-- WHAT YOU SHOULD DO --
Every entry should be returned unchanged, with the pictures omitted.

-- MATERIAL FOR THIS EXERCISE --
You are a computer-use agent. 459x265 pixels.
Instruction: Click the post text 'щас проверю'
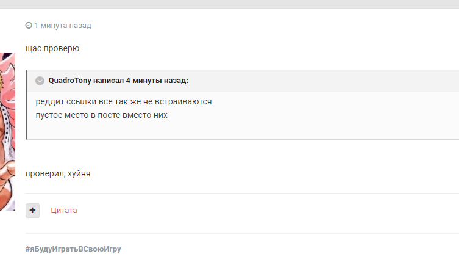[x=52, y=48]
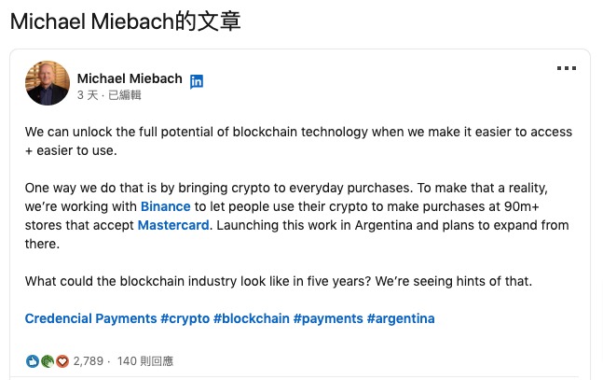This screenshot has height=380, width=603.
Task: Open the Michael Miebach author name link
Action: point(130,78)
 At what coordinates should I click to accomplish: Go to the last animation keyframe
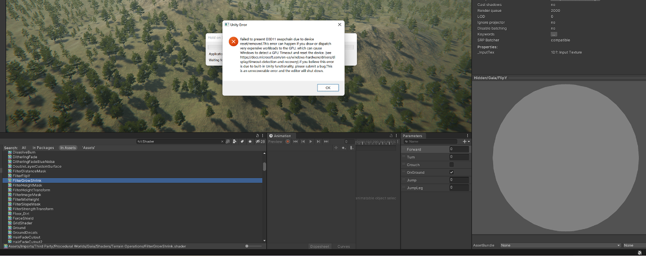point(326,141)

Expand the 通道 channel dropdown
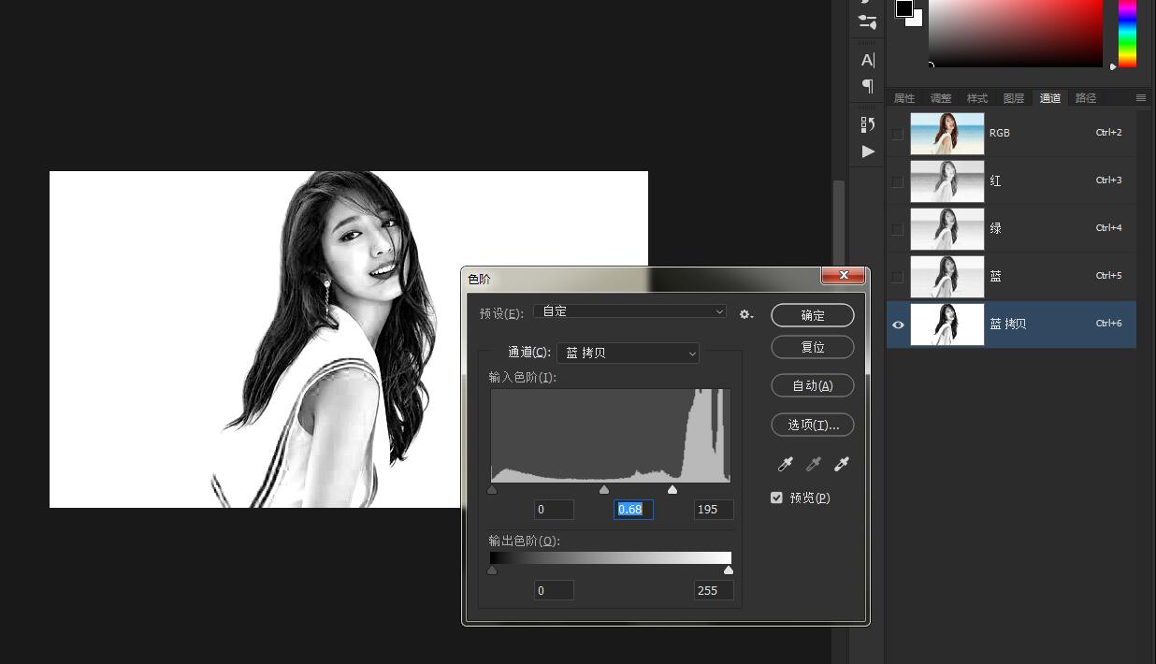[x=628, y=353]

-- EXERCISE RESULT --
You are a computer-use agent. 459x265 pixels.
Instruction: Click the post text 'щас проверю'
[x=52, y=48]
This screenshot has height=380, width=603.
Task: Open the Michael Miebach author name link
Action: point(130,78)
 At what coordinates should I click to accomplish: Go to the last animation keyframe
point(326,141)

Expand the 通道 channel dropdown
[x=628, y=353]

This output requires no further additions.